**What you are asked to do:** Copy each entry below exactly as it appears.
■ ■ ■ ■ ■ ■ ■
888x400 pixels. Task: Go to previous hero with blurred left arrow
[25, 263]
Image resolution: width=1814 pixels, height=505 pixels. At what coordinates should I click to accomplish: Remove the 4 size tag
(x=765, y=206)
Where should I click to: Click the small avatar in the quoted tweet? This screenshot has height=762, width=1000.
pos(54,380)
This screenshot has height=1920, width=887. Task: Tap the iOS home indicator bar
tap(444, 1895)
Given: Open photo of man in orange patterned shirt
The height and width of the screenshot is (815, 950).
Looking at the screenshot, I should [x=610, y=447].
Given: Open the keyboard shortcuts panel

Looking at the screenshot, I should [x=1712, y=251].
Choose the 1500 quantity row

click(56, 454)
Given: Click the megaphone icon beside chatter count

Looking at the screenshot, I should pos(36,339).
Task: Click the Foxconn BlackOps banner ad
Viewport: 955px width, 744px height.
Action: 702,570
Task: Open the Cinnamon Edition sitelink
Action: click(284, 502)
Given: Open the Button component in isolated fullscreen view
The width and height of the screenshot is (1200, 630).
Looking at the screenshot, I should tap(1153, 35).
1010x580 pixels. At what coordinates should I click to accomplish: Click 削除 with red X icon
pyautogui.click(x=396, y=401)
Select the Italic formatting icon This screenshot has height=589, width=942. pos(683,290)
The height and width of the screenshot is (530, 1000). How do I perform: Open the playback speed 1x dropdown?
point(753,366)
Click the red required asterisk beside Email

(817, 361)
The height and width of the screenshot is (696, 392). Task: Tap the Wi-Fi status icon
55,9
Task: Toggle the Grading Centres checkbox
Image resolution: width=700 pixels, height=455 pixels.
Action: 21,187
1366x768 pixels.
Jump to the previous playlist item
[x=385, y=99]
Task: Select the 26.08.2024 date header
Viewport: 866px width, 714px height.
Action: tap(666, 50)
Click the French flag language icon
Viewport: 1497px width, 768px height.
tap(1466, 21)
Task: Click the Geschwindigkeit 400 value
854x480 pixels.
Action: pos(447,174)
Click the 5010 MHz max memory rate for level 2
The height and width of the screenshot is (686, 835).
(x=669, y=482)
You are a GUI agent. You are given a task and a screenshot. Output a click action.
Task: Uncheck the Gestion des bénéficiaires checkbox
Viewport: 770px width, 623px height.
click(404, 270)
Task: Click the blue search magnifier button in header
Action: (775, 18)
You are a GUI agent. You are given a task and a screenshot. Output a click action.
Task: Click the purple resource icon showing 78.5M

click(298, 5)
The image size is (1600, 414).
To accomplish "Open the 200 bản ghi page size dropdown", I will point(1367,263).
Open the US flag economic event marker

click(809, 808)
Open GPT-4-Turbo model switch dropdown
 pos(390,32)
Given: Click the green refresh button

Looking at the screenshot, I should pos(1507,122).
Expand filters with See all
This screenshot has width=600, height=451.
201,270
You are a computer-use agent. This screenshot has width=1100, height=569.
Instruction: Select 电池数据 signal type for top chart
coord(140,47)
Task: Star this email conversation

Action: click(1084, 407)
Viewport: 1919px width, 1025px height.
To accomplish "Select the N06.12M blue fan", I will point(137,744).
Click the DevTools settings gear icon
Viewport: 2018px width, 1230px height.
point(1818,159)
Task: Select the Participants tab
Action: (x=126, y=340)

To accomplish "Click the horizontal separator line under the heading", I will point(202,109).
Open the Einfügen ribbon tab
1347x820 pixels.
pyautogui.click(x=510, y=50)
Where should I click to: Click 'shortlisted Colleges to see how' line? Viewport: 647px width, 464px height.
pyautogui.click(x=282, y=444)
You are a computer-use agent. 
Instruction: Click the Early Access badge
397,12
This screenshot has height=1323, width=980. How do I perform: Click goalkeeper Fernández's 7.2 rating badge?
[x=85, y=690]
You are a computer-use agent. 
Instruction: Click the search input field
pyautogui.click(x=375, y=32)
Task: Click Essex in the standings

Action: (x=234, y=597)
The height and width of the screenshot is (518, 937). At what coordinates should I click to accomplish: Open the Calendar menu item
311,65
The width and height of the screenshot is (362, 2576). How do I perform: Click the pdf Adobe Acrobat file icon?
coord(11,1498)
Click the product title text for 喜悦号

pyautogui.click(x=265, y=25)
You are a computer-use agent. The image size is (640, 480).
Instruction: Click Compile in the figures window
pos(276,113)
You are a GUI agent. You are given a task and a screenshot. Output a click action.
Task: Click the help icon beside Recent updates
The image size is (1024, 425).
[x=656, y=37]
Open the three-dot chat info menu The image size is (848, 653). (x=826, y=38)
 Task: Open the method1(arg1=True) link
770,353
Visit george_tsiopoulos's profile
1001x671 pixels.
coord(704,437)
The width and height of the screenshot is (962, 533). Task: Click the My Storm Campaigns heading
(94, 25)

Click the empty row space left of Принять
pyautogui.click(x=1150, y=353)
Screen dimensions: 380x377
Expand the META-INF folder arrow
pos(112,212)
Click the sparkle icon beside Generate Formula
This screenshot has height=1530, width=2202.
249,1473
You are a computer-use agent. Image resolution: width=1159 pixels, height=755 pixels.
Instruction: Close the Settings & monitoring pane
■ ■ ■ ■ ■ ■ ■
**Written response:**
888x400 pixels. Task: Go to previous hero with blurred left arrow
[25, 263]
Image resolution: width=1814 pixels, height=505 pixels. At what coordinates should I click to accomplish: Remove the 4 size tag
(x=765, y=206)
Where should I click to: Click the small avatar in the quoted tweet? This screenshot has height=762, width=1000.
pos(54,380)
This screenshot has height=1920, width=887. Task: Tap the iOS home indicator bar
tap(444, 1895)
Given: Open photo of man in orange patterned shirt
The height and width of the screenshot is (815, 950).
Looking at the screenshot, I should [x=610, y=447].
Given: Open the keyboard shortcuts panel

Looking at the screenshot, I should [x=1712, y=251].
Choose the 1500 quantity row

click(56, 454)
Given: Click the megaphone icon beside chatter count

Looking at the screenshot, I should pos(36,339).
Task: Click the Foxconn BlackOps banner ad
Viewport: 955px width, 744px height.
Action: 702,570
Task: Open the Cinnamon Edition sitelink
Action: click(284, 502)
Given: Open the Button component in isolated fullscreen view
The width and height of the screenshot is (1200, 630).
Looking at the screenshot, I should tap(1153, 35).
1010x580 pixels. At what coordinates should I click to accomplish: Click 削除 with red X icon
pyautogui.click(x=396, y=401)
Select the Italic formatting icon This screenshot has height=589, width=942. pos(683,290)
The height and width of the screenshot is (530, 1000). How do I perform: Open the playback speed 1x dropdown?
point(753,366)
Click the red required asterisk beside Email

(817, 361)
The height and width of the screenshot is (696, 392). Task: Tap the Wi-Fi status icon
55,9
Task: Toggle the Grading Centres checkbox
Image resolution: width=700 pixels, height=455 pixels.
Action: 21,187
1366x768 pixels.
Jump to the previous playlist item
[x=385, y=99]
Task: Select the 26.08.2024 date header
Viewport: 866px width, 714px height.
Action: tap(666, 50)
Click the French flag language icon
Viewport: 1497px width, 768px height.
tap(1466, 21)
Task: Click the Geschwindigkeit 400 value
854x480 pixels.
Action: pos(447,174)
Click the 5010 MHz max memory rate for level 2
The height and width of the screenshot is (686, 835).
(x=669, y=482)
You are a GUI agent. You are given a task and a screenshot. Output a click action.
Task: Uncheck the Gestion des bénéficiaires checkbox
Viewport: 770px width, 623px height.
click(404, 270)
Task: Click the blue search magnifier button in header
Action: (775, 18)
You are a GUI agent. You are given a task and a screenshot. Output a click action.
Task: Click the purple resource icon showing 78.5M

click(298, 5)
The image size is (1600, 414).
To accomplish "Open the 200 bản ghi page size dropdown", I will point(1367,263).
Open the US flag economic event marker

click(809, 808)
Open GPT-4-Turbo model switch dropdown
 pos(390,32)
Given: Click the green refresh button

Looking at the screenshot, I should pos(1507,122).
Expand filters with See all
This screenshot has width=600, height=451.
201,270
You are a computer-use agent. This screenshot has width=1100, height=569.
Instruction: Select 电池数据 signal type for top chart
coord(140,47)
Task: Star this email conversation

Action: click(1084, 407)
Viewport: 1919px width, 1025px height.
To accomplish "Select the N06.12M blue fan", I will point(137,744).
Click the DevTools settings gear icon
Viewport: 2018px width, 1230px height.
point(1818,159)
Task: Select the Participants tab
Action: (x=126, y=340)

To accomplish "Click the horizontal separator line under the heading", I will point(202,109).
Open the Einfügen ribbon tab
1347x820 pixels.
pyautogui.click(x=510, y=50)
Where should I click to: Click 'shortlisted Colleges to see how' line? Viewport: 647px width, 464px height.
pyautogui.click(x=282, y=444)
You are a computer-use agent. 
Instruction: Click the Early Access badge
397,12
This screenshot has height=1323, width=980. How do I perform: Click goalkeeper Fernández's 7.2 rating badge?
[x=85, y=690]
You are a computer-use agent. 
Instruction: Click the search input field
pyautogui.click(x=375, y=32)
Task: Click Essex in the standings

Action: (x=234, y=597)
The height and width of the screenshot is (518, 937). At what coordinates should I click to accomplish: Open the Calendar menu item
311,65
The width and height of the screenshot is (362, 2576). How do I perform: Click the pdf Adobe Acrobat file icon?
coord(11,1498)
Click the product title text for 喜悦号

pyautogui.click(x=265, y=25)
You are a computer-use agent. The image size is (640, 480).
Instruction: Click Compile in the figures window
pos(276,113)
You are a GUI agent. You are given a task and a screenshot. Output a click action.
Task: Click the help icon beside Recent updates
The image size is (1024, 425).
[x=656, y=37]
Open the three-dot chat info menu The image size is (848, 653). (x=826, y=38)
 Task: Open the method1(arg1=True) link
770,353
Visit george_tsiopoulos's profile
1001x671 pixels.
coord(704,437)
The width and height of the screenshot is (962, 533). Task: Click the My Storm Campaigns heading
(94, 25)

Click the empty row space left of Принять
pyautogui.click(x=1150, y=353)
Screen dimensions: 380x377
Expand the META-INF folder arrow
pos(112,212)
Click the sparkle icon beside Generate Formula
This screenshot has height=1530, width=2202.
249,1473
You are a computer-use agent. Image resolution: width=1159 pixels, height=755 pixels.
Instruction: Close the Settings & monitoring pane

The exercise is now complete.